Suppose I have a text-to-embedding model (e.g., Gemini, GPT, or any other) and I want to compute the similarity between two texts with same model. These texts will generate two vectors (embeddings) of the same dimension.

Should I use cosine similarity, cosine distance, or Euclidean distance? I realize that in large language models (LLMs), angle-based measurements like cosine similarity are more commonly used than absolute distances like Euclidean distance.

However, I also realize that cosine similarity and cosine distance have a linear relationship, so it doesn't really matter which one I choose—it’s just an encoding issue.

Both cosine similarity and cosine distance exhibit properties related to orthogonality. My question is whether orthogonality (i.e., a 90-degree angle) represents full dissimilarity, or if the fully opposite 180-degree angle should be considered "fully dissimilar."

It's clear that when two vectors have a cosine angle of 0 degrees, they are identical. But I'm wondering if two vectors with a cosine angle of 180 degrees are actually considered fully dissimilar, as opposed to the 90-degree angle, which is often thought to represent orthogonality.

Again, remember that I don't expect the answer "It depends on the model you used." Because mostly they didn't tell me this information.

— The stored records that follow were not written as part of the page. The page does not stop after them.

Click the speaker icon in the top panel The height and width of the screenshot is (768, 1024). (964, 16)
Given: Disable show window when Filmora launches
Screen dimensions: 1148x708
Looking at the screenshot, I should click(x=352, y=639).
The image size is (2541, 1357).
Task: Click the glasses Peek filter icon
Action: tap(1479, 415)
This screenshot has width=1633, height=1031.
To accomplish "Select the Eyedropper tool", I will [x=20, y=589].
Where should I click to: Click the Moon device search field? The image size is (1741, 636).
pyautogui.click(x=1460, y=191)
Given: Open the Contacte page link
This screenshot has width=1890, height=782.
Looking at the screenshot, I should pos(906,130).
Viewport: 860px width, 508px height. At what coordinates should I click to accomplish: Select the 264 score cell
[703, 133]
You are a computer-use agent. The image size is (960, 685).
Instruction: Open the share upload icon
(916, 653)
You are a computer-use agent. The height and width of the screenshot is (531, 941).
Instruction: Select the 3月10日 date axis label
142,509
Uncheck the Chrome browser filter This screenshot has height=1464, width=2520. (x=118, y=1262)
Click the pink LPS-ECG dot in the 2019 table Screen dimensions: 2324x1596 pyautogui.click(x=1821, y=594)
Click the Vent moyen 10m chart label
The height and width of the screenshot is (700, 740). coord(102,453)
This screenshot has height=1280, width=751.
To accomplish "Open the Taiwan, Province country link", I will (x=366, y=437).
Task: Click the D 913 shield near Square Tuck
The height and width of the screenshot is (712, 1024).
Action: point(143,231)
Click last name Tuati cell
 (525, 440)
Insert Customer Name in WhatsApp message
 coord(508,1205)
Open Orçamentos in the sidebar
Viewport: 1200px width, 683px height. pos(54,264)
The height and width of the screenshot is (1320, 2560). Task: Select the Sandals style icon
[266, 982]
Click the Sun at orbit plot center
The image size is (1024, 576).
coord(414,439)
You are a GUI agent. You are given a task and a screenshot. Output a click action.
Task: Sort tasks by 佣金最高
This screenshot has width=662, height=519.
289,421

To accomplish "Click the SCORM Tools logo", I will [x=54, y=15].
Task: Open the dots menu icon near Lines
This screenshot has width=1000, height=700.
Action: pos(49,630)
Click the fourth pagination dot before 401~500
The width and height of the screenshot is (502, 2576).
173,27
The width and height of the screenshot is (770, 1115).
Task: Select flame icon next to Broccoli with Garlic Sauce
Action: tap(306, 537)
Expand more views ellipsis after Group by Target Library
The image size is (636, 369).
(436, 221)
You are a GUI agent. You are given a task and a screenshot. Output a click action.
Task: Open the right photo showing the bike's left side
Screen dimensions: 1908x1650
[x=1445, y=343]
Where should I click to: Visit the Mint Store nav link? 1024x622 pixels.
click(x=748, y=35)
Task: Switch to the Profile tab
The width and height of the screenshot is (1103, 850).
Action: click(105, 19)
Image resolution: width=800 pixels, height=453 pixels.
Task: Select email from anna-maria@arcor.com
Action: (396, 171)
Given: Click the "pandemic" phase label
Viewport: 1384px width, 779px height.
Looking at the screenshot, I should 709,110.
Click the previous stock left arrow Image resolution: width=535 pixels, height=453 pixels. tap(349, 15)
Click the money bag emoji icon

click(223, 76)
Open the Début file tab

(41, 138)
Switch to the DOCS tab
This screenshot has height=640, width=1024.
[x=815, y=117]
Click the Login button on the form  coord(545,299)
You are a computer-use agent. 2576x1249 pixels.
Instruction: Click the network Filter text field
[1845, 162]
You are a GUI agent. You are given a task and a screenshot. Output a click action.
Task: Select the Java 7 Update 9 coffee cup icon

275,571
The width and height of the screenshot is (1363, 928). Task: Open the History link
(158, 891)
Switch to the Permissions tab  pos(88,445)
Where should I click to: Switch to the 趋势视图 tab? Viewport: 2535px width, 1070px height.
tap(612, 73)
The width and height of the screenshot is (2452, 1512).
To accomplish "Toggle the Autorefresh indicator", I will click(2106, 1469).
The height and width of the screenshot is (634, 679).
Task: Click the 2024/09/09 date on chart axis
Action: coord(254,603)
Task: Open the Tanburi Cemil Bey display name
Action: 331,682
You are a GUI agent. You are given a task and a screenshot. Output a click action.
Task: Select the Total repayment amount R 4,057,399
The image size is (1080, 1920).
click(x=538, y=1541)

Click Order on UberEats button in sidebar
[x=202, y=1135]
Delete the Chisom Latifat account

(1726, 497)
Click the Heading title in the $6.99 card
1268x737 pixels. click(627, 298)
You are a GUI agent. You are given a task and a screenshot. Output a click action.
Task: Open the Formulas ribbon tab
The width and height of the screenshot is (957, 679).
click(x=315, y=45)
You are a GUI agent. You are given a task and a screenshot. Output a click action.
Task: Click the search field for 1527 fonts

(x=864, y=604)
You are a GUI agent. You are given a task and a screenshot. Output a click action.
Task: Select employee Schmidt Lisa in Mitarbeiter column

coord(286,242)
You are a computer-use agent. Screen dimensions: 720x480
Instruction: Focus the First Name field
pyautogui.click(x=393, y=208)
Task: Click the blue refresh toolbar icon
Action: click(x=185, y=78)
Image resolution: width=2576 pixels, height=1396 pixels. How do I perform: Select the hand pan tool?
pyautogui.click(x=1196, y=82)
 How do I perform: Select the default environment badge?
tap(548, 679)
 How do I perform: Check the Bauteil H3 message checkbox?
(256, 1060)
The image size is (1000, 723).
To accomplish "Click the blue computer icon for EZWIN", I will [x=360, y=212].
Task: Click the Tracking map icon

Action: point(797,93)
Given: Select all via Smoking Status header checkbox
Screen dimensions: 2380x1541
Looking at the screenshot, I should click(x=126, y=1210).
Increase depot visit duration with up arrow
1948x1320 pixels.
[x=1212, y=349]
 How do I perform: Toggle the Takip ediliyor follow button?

If orthogonality represents full disimmilarity, then I would use absolute cosine similarity therefore the range would be $[0, 1]$ instead of $[-1, 1]$. or squared cosine similarity which produces the same range but with smoother compared to absolute.

But if 180 degress represents full disimmilarity, then I would use angular distance where $[0, \pi]$ is mapped to $[0,1]$.

The goal is same, I want to mapping $[0,1]$ where 1 represents full similarity, while 0 full disimmilarity.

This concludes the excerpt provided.